▸ **What to work on**
Report how many lines in the listing below contain the word "button", matching case exactly, and give only that number.

▸ **Entries supplied**
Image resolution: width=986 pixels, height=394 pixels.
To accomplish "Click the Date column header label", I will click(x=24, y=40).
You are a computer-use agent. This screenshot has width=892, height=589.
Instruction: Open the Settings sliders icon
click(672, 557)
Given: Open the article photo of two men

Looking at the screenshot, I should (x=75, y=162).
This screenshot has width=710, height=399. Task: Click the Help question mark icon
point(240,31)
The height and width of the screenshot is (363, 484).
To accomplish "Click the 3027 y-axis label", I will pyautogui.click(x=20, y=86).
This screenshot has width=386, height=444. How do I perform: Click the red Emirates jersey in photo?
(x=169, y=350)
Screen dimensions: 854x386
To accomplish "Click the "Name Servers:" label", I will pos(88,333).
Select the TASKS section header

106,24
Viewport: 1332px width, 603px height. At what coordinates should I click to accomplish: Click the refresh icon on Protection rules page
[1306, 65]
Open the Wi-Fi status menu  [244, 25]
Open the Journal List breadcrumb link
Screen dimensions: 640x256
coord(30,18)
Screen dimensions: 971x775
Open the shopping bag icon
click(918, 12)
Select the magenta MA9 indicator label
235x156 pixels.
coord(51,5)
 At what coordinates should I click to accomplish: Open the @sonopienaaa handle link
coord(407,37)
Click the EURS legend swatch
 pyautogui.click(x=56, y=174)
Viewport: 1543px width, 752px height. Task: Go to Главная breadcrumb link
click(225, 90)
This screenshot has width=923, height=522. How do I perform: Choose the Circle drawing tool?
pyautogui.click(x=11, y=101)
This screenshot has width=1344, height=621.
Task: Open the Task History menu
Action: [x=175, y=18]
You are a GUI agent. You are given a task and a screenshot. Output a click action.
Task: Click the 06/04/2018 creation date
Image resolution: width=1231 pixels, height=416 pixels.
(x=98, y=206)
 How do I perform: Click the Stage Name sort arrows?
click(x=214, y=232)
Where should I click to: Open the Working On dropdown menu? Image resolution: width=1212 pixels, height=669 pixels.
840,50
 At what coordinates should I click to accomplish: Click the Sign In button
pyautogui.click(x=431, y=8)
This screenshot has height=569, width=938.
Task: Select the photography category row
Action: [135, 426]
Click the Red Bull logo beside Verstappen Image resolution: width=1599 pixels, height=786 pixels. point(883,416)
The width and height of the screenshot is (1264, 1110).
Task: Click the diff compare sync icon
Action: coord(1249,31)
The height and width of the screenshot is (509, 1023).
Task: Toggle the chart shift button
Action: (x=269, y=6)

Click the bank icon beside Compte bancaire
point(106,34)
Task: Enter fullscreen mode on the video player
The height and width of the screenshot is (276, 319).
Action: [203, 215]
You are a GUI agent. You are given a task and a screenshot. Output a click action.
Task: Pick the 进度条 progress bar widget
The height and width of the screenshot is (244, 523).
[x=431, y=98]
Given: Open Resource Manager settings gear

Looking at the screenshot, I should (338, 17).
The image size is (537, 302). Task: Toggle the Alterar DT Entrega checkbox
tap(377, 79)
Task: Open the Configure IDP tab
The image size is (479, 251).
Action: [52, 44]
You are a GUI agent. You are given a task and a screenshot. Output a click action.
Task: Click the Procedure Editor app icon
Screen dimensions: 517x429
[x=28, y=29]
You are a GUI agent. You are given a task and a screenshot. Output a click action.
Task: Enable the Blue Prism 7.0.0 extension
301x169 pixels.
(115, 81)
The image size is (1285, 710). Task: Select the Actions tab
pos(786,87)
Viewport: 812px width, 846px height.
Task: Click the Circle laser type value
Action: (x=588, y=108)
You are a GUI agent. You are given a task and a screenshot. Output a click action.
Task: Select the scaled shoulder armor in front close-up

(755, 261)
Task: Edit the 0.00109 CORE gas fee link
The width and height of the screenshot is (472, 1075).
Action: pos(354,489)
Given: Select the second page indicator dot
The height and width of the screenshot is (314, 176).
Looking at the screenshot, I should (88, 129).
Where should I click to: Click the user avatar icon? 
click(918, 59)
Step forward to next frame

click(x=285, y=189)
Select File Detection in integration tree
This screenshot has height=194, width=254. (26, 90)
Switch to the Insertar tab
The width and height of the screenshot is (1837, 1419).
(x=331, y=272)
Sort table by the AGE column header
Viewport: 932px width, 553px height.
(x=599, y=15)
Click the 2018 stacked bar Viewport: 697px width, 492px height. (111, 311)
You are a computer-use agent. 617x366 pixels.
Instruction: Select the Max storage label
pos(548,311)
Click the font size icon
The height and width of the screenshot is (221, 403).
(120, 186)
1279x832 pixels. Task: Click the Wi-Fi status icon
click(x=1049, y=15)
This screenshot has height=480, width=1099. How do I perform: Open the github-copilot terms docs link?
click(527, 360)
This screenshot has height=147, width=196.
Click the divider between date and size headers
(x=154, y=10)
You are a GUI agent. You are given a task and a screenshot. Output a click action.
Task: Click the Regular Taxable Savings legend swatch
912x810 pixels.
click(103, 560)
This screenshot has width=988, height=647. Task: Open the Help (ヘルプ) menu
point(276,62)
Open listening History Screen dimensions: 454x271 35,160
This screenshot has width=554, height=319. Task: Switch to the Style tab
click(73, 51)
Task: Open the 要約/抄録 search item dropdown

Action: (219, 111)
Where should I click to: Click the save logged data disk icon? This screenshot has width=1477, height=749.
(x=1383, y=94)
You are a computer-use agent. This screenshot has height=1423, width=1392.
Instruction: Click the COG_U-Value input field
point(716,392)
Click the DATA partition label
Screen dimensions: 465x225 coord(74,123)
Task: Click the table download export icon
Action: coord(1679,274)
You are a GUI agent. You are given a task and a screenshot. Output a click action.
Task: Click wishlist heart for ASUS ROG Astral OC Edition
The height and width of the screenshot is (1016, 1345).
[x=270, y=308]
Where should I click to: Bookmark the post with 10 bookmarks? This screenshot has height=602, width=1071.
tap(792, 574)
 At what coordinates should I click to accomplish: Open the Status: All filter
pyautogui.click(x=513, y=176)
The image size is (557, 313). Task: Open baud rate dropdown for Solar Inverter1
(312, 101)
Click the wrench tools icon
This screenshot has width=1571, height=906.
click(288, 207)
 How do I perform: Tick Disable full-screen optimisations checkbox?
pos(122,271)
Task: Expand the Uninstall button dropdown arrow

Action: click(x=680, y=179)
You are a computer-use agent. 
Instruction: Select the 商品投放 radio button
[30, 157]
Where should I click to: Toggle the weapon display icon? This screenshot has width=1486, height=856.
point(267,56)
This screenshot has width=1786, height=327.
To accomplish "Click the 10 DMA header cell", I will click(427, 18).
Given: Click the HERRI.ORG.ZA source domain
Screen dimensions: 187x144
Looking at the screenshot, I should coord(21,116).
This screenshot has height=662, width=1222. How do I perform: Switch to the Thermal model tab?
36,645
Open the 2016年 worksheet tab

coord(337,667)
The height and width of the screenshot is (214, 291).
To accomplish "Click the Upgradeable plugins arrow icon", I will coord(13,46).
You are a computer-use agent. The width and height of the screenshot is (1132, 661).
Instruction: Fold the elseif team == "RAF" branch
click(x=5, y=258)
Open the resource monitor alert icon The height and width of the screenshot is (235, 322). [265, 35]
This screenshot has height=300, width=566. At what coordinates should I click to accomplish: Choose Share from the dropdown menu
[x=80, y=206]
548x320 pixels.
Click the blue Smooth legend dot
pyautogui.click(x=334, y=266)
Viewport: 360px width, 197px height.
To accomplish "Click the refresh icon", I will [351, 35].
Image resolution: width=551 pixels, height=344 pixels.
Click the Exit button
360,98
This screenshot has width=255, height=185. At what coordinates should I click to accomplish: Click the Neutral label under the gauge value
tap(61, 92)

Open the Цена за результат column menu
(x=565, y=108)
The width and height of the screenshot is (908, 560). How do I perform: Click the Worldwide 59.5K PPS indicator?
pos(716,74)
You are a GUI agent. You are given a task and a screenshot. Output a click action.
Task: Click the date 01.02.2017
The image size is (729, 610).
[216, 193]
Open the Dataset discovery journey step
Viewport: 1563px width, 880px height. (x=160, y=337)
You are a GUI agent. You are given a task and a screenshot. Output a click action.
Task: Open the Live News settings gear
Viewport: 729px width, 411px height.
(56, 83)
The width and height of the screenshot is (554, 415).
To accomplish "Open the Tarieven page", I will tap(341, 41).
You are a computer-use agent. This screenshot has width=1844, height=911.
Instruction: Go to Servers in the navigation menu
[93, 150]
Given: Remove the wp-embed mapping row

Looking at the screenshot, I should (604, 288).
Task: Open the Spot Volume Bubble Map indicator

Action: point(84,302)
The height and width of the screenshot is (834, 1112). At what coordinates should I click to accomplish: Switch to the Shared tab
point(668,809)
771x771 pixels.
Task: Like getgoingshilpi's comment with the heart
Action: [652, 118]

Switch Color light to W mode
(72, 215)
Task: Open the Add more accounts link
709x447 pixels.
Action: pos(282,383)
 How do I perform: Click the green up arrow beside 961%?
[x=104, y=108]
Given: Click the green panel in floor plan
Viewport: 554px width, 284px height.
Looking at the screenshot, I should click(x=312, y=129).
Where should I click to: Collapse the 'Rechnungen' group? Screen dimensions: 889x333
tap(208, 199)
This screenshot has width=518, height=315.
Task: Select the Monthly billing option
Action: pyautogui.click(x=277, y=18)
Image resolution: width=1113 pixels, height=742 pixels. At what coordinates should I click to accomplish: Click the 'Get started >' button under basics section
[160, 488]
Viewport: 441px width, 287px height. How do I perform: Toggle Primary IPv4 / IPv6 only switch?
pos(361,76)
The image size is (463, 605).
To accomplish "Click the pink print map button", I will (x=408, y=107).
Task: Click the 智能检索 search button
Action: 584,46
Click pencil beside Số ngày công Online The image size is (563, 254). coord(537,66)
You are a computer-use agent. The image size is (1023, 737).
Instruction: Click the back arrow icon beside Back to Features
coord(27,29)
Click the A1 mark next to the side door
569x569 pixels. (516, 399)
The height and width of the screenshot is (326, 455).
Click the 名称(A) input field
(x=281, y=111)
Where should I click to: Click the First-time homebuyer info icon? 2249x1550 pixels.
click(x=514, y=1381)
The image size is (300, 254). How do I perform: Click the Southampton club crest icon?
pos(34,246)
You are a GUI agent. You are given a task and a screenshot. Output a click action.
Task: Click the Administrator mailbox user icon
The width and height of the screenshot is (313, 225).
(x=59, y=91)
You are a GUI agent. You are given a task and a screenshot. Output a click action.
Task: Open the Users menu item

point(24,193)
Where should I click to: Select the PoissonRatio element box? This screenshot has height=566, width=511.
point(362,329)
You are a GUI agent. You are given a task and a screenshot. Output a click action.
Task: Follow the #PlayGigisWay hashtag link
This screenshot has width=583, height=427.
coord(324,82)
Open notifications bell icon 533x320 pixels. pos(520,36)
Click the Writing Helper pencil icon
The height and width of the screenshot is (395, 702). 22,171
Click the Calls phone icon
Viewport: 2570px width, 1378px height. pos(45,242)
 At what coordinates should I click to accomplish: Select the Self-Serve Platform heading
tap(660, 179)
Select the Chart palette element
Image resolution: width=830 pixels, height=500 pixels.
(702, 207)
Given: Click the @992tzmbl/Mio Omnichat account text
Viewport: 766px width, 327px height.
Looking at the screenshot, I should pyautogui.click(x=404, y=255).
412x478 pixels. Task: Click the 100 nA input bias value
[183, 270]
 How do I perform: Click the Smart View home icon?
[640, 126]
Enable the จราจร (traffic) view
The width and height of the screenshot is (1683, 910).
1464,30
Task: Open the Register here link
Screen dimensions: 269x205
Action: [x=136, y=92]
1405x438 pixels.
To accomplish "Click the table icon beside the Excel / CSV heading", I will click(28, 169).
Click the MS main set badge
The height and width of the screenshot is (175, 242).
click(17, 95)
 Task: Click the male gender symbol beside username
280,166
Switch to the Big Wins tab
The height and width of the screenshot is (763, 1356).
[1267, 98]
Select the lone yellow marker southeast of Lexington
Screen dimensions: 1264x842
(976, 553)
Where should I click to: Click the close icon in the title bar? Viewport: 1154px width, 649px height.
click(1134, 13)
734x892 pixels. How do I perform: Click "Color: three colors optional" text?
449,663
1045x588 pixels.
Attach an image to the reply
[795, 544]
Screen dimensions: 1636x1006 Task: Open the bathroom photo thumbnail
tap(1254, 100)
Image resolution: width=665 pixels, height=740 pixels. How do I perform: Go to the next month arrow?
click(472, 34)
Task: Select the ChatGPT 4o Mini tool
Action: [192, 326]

▸ **The response**
8